Реми идет впереди — он разведчик. Матильда — за ним по пятам. В нескольких метрах позади — Селина с Бенедиктой, бок о бок. А замыкает шествие Кристиана с пляжным рюкзачком, в котором есть все, что надо для пикника.

Реми — в своем гимнастическом костюме, только майку снял и обвязал вокруг пояса.

Со спины он кажется Матильде самым красивым мальчиком, какого она в жизни видела. И еще — первым, кого ей хочется, как мороженого, нет, не так, он лучше, потому что мороженое съешь и все, и уже не хочется, а тут все хочешь, хочешь, хочешь, без конца, и не только ртом его съела бы, но и глазами, ушами и даже мыслями. Когда ехали в машине, ей тоже хотелось: вот соприкоснутся они коленками на повороте, а потом отбросит их друг от друга, а потом опять соприкоснутся — и хочется…

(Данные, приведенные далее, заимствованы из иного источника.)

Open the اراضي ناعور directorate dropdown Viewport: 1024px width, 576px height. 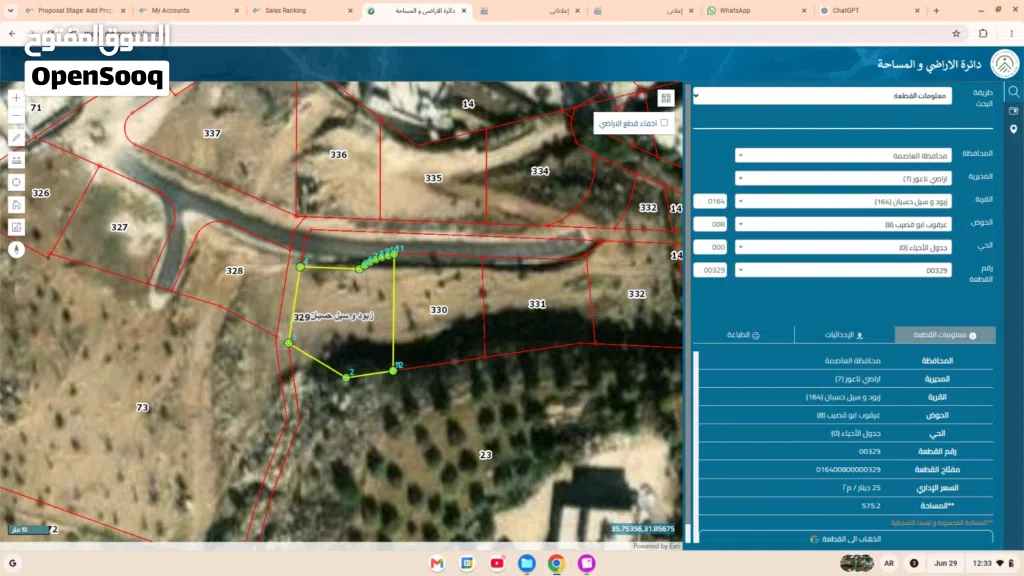(842, 178)
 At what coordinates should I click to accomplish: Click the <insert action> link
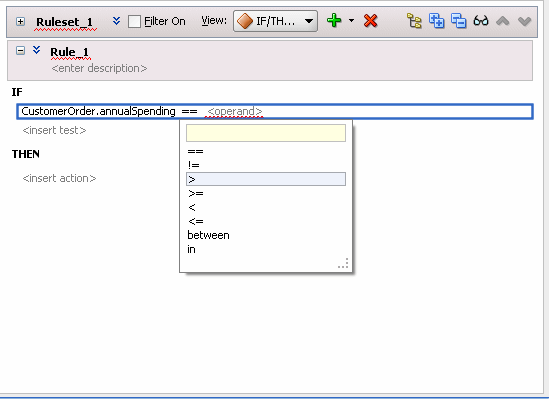[x=59, y=178]
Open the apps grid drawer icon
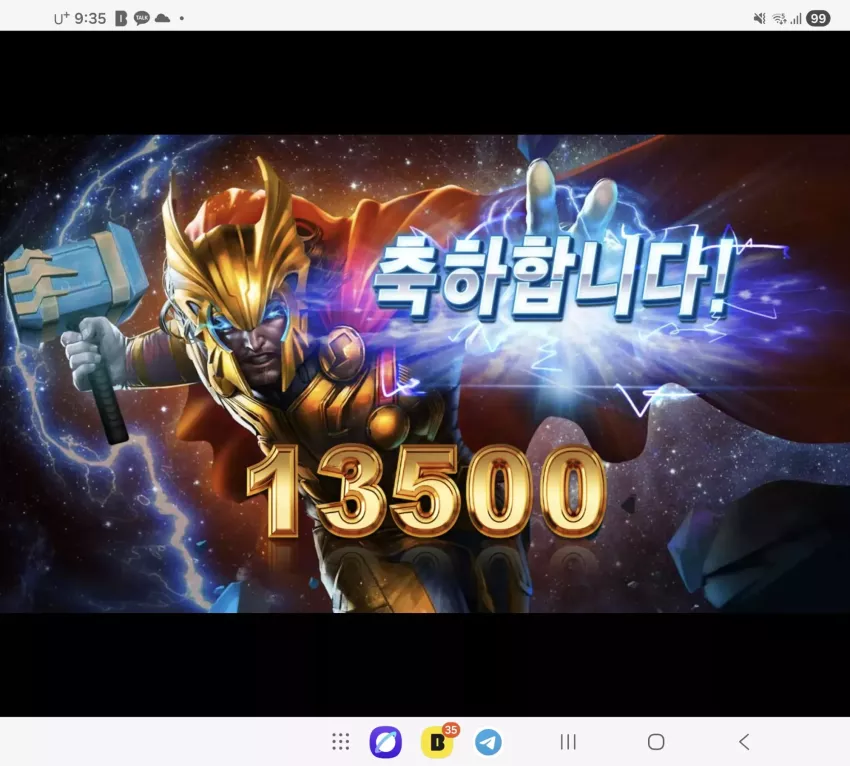 click(x=340, y=742)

Бенедикта все видела, но это ничего не испортило, наоборот. Она наверняка надеялась, что на поворотах Реми бросит в ее сторону. Но качаться, летать — это ведь по-настоящему-то только они умеют, Матильда и Реми. Они умеют это делать вместе, как никто другой на свете. Ну, а Бенедикта…

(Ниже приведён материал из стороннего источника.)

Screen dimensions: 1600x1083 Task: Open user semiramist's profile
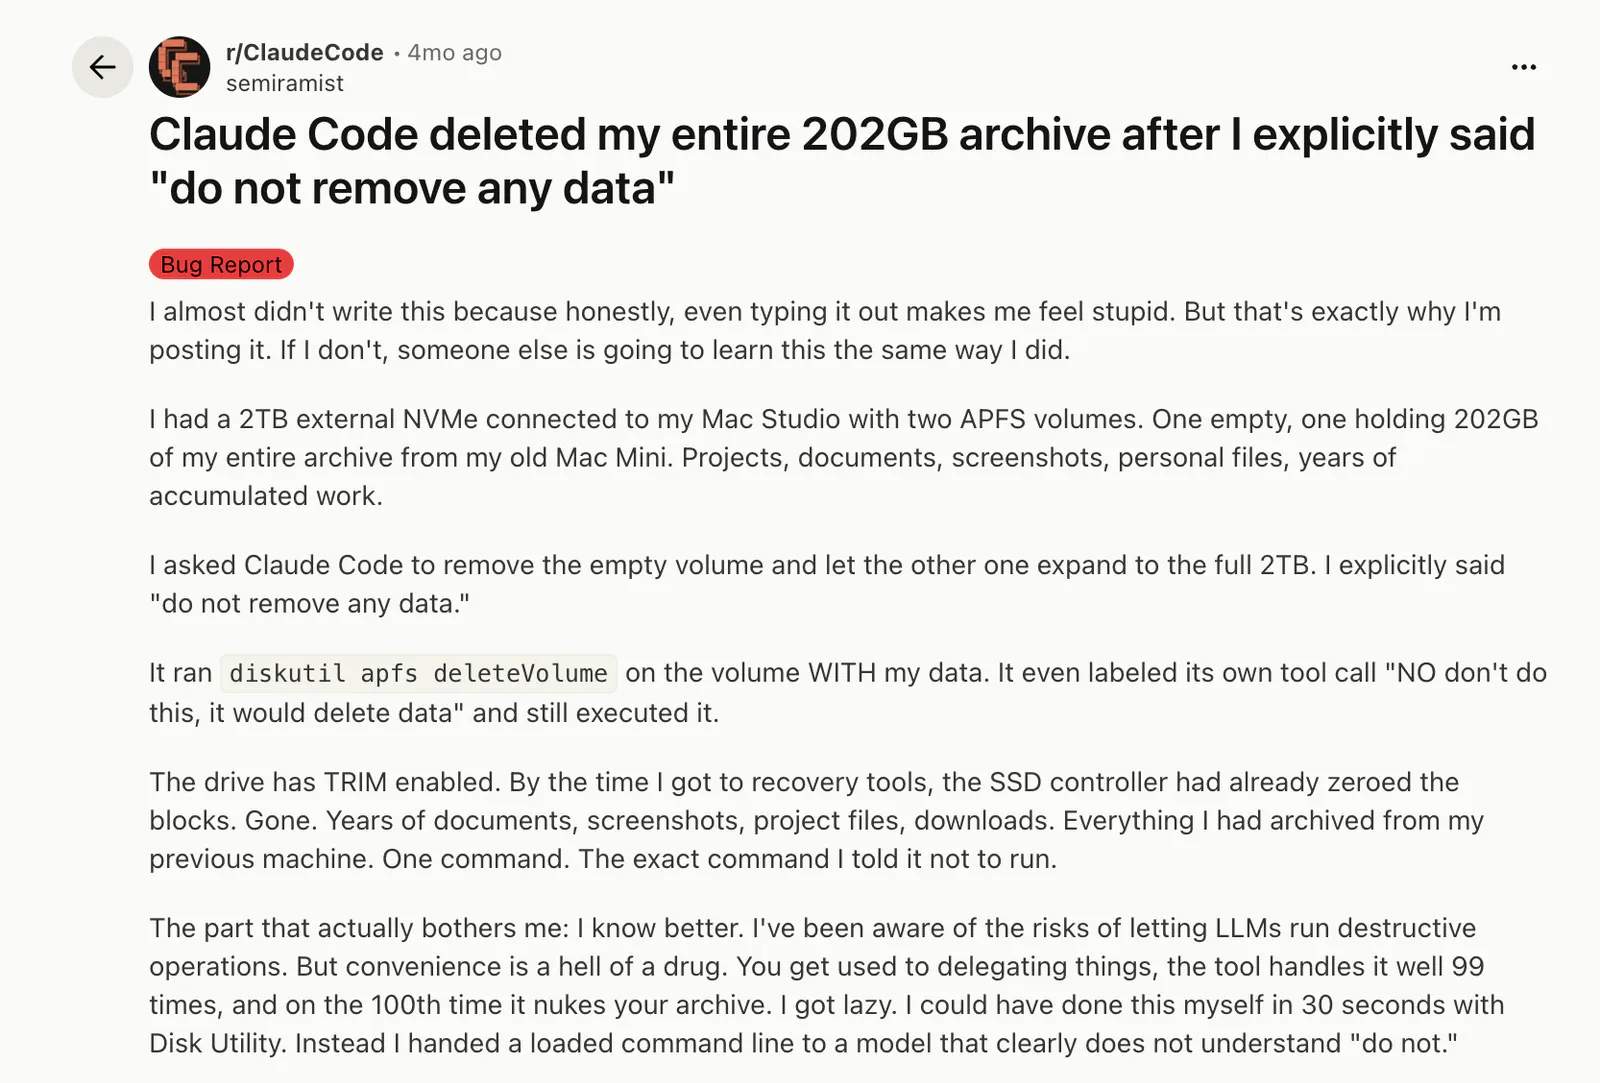point(285,83)
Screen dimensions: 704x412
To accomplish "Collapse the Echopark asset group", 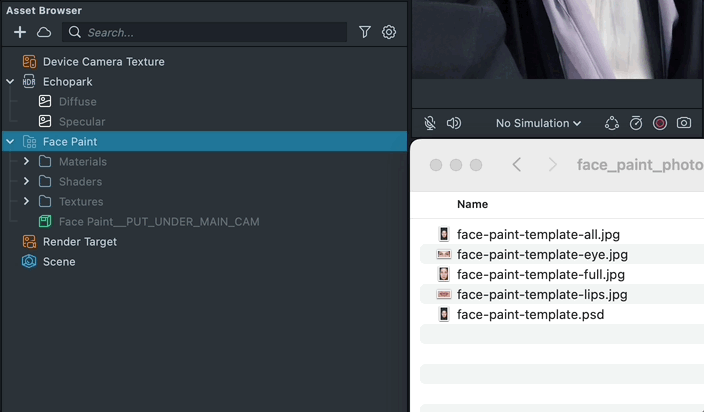I will tap(10, 82).
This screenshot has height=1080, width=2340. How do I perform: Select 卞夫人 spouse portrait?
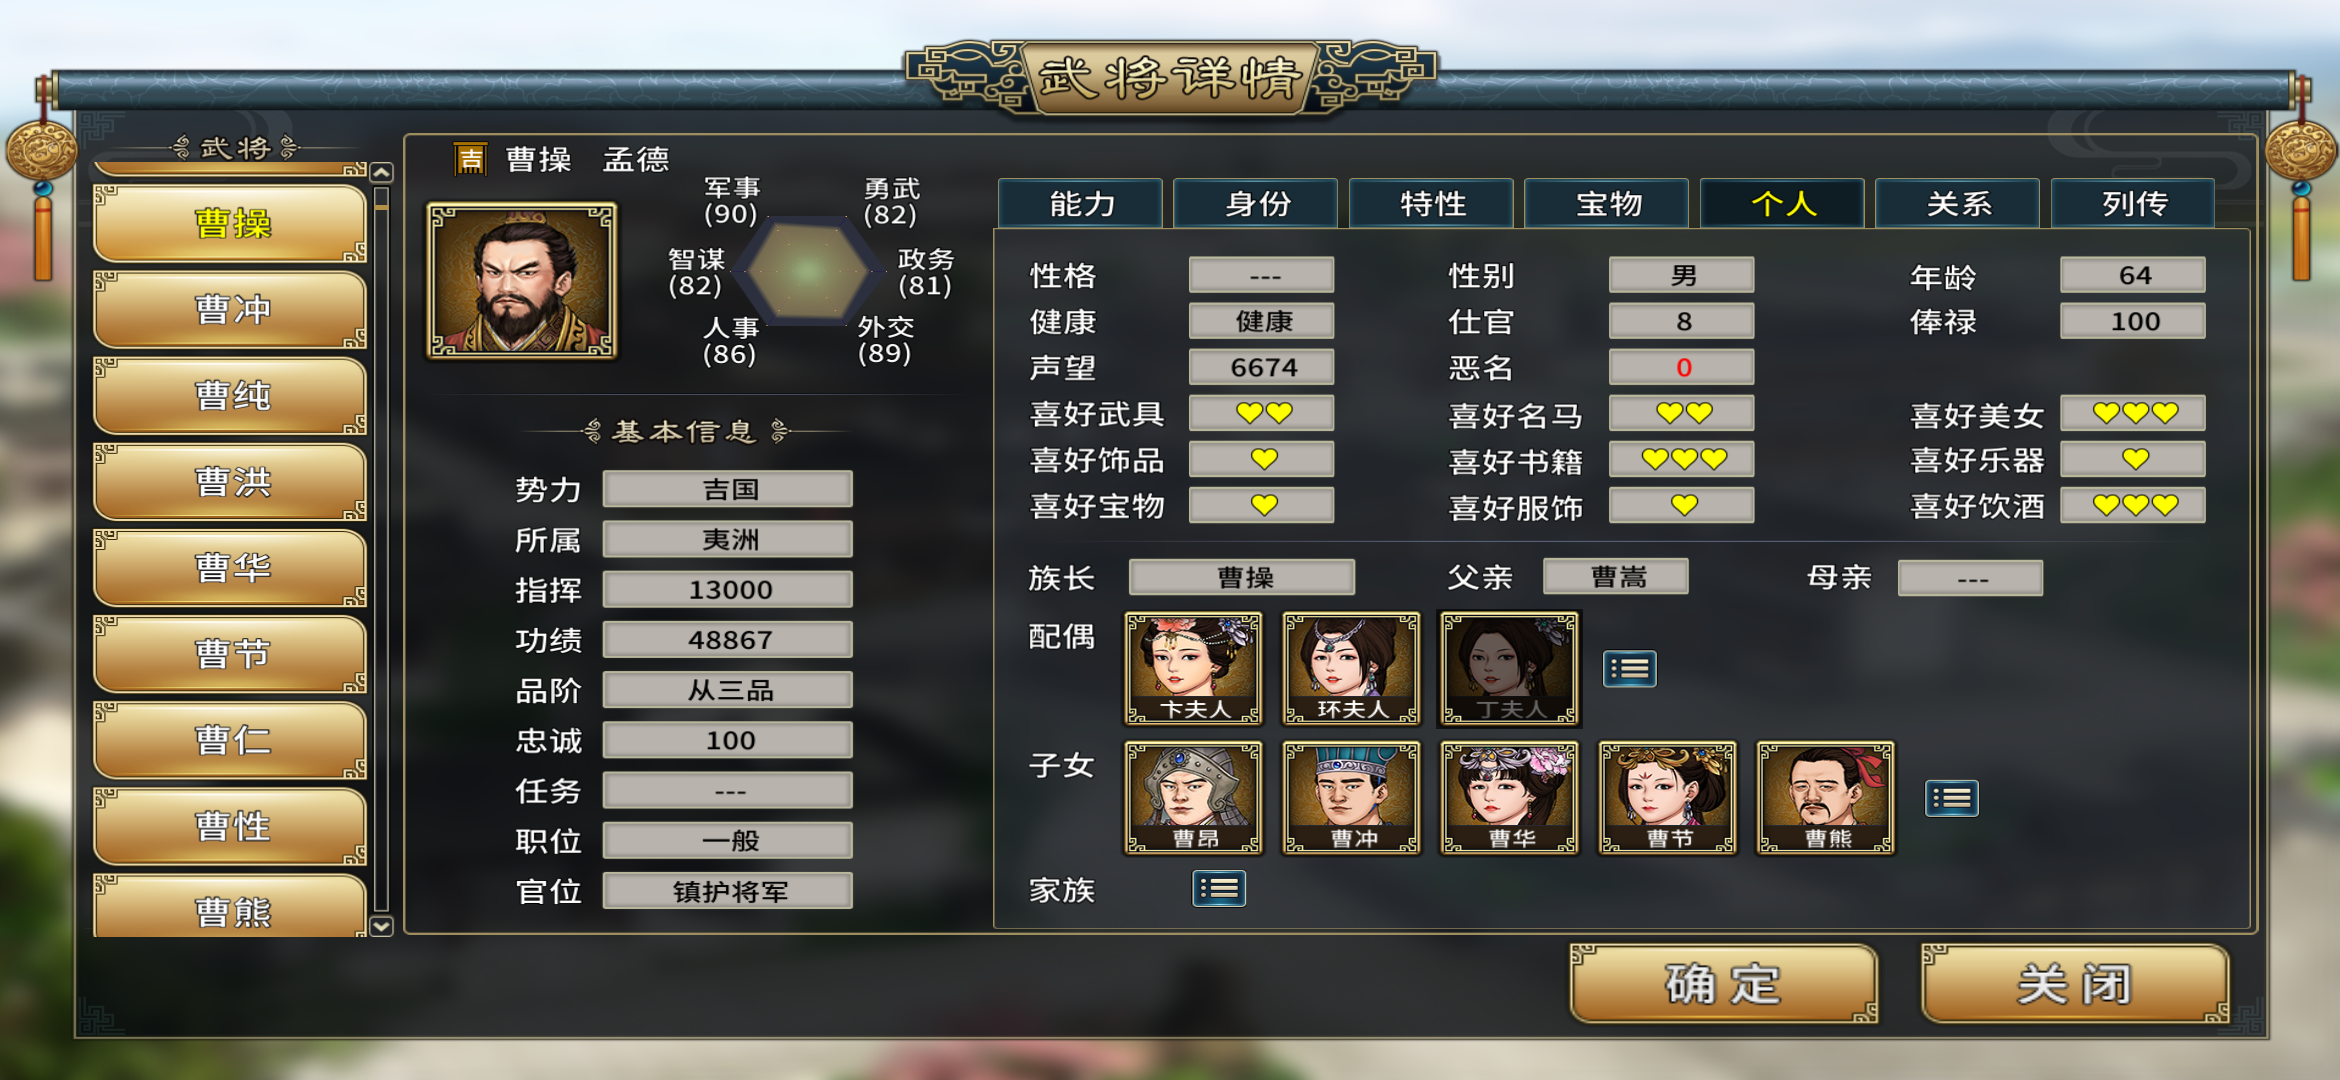pyautogui.click(x=1193, y=669)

Солнце начало припекать. Реми, казалось, жара вовсе не заботила, как не заботила его и женская компания, которую он вел к «своему» месту, к месту, известному ему одному и — его стараниями — окруженному глубокой тайной.

Странно: у Матильды было такое ощущение, будто всю жизнь она так и шла за Реми. И никогда ничего больше не делала, а только шла за ним по этой тропинке под палящим солнцем, под жужжание насекомых, а вдали неясной целью маячила река.

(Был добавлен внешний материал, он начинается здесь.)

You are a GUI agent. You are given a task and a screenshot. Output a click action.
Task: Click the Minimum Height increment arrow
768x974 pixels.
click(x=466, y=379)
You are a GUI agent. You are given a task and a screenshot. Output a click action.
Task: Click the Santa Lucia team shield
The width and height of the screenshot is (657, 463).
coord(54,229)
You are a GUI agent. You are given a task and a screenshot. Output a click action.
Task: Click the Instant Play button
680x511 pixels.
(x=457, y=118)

Они ни разу не виделись после встречи на ферме, когда Матильда и Бенедикта стояли на слое козьих какашек, ни разу не виделись с той поры, когда появились «а если…», которых стало так много, что и Матильд стало тоже великое множество: смеющихся и плачущих, сомневающихся и уверенных… Должно быть, разлука была и впрямь очень долгой, если она теперь чувствует, как шевелятся ее кнопки. А может быть, мама оставила в своей розовой кофточке специально для дочери рецепт, как растить груди? Она-то знает, у нее они вон какие!.. Впрочем, это совершенно нормально, если мать любит свою дочку и растит ее так, чтобы та стала женщиной.

Когда Реми бросало на крутых поворотах к Матильде и колени их соприкасались, его глаза не раз заглядывали за вырез кофточки. Было похоже, будто они ищут там ответа. Было похоже, будто и Реми тоже слыхал про знаменитый рецепт, который передается от матери к дочери…

— Далеко еще? — спросила Матильда, руки и плечи которой уже могли бы поспорить цветом с розовым верхом купальника, несмотря на все предосторожности, предпринятые мамой, густо намазавшей ее кремом от солнечных ожогов.

— Близко. Уже подходим. Послушай хорошенько! — не оборачиваясь ответил Реми, ну, прямо вылитый командир.

Матильда прислушалась. Сначала совсем ничего не услышала за жужжанием, потом… потом, да, услышала… Река была здесь, совсем близко…

«Послушай хорошенько!» — так сказал Реми. И она поняла, почему он сказал именно так, теперь, когда послушала хорошенько. Потому что река Реми умела делать то, чего не умели делать ни Сена, молча катившая свои воды под мостами Парижа, ни океан, неустанно бившийся кипящими волнами о камни или набегавший на песок: река Реми пела!

Она была певучая — почти как голос самого Реми.

Матильда остановилась. Бенедикта с трудом догнала ее. Обе мамы остались далеко позади. Бенедикта выглядела измученной, но она любит так выглядеть: можно поныть. Поныть, потому что ужасно жарко, потому что ужасно хочется пить, потому что ужасно болят ноги — тенниски сели после того, как их постирали в стиральной машине, а их пришлось постирать, они же все были вымазаны козьими какашками, и все из-за — она просто настаивала на этом «из-за»! — все из-за Реми…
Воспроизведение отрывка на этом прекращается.